---- SELECTED PASSAGE
The spectacle is a central notion in the Situationist theory, developed by Guy Debord in his 1967 book The Society of the Spectacle. In the general sense, the spectacle refers to "the autocratic reign of the market economy which had acceded to an irresponsible sovereignty, and the totality of new techniques of government which accompanied this reign." It also exists in a more limited sense, where spectacle means the mass media, which are "its most glaring superficial manifestation."  Debord said that the society of the spectacle came to existence in the late 1920s.

The critique of the spectacle is a development and application of Karl Marx's concept of fetishism of commodities, reification and alienation, and the way it was reprised by György Lukács in 1923. In the society of the spectacle, commodities rule the workers and consumers, instead of being ruled by them; in this way, individuals become passive subjects who contemplate the reified spectacle.
--------
**SET PROBLEM 1**
List every person named in the passage on the spectacle.
**SET PROBLEM 2**
Answer the following from the passage on the spectacle:
(a) In what year was The Society of the Spectacle published?
(b) When, according to Debord, did the society of the spectacle come into existence?
(c) In what year did György Lukács reprise Marx's concepts?
---- SUPPLIED INFORMATION
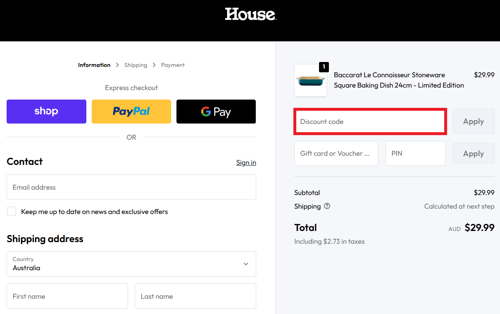This screenshot has width=500, height=314.
Task: Select the Google Pay payment option
Action: click(x=216, y=111)
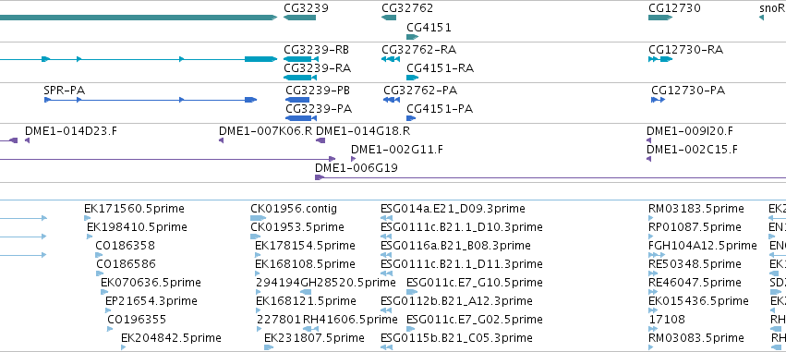This screenshot has width=786, height=352.
Task: Open the SPR-PA feature label
Action: coord(64,91)
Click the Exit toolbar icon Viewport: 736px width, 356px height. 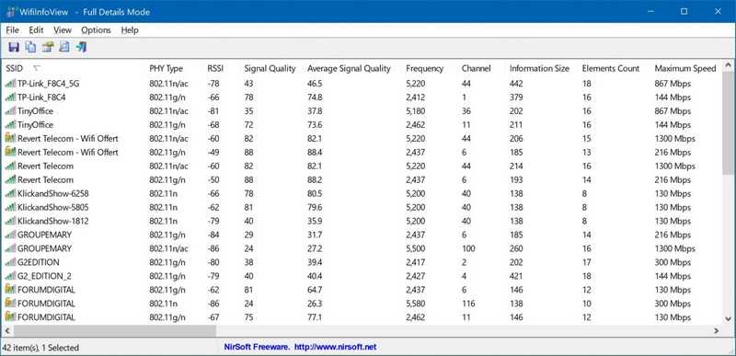[81, 47]
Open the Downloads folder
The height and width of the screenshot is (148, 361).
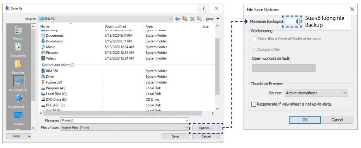click(54, 41)
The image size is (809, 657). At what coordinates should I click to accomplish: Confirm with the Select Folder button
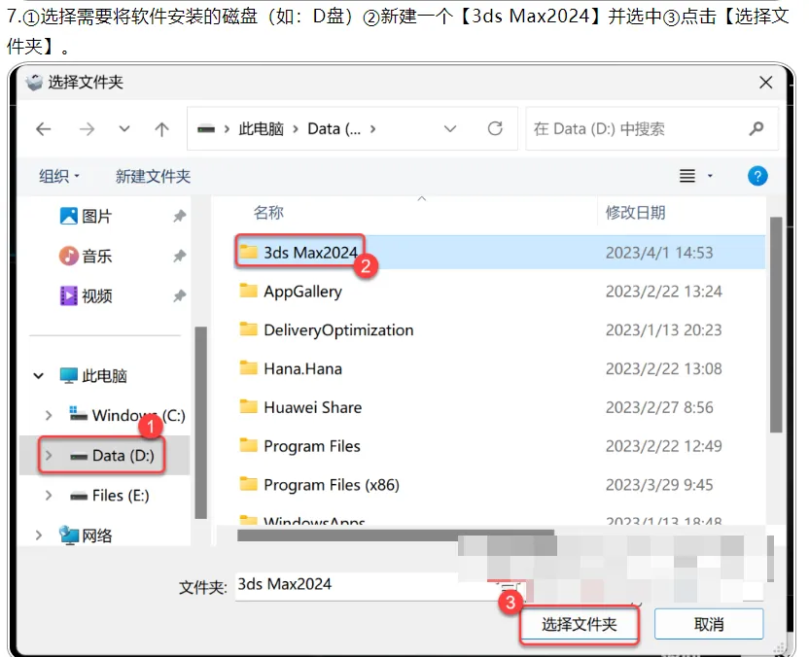579,625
--------
**OUTPUT 1**
Guy Debord, Karl Marx, György Lukács

**OUTPUT 2**
(a) 1967
(b) The late 1920s
(c) 1923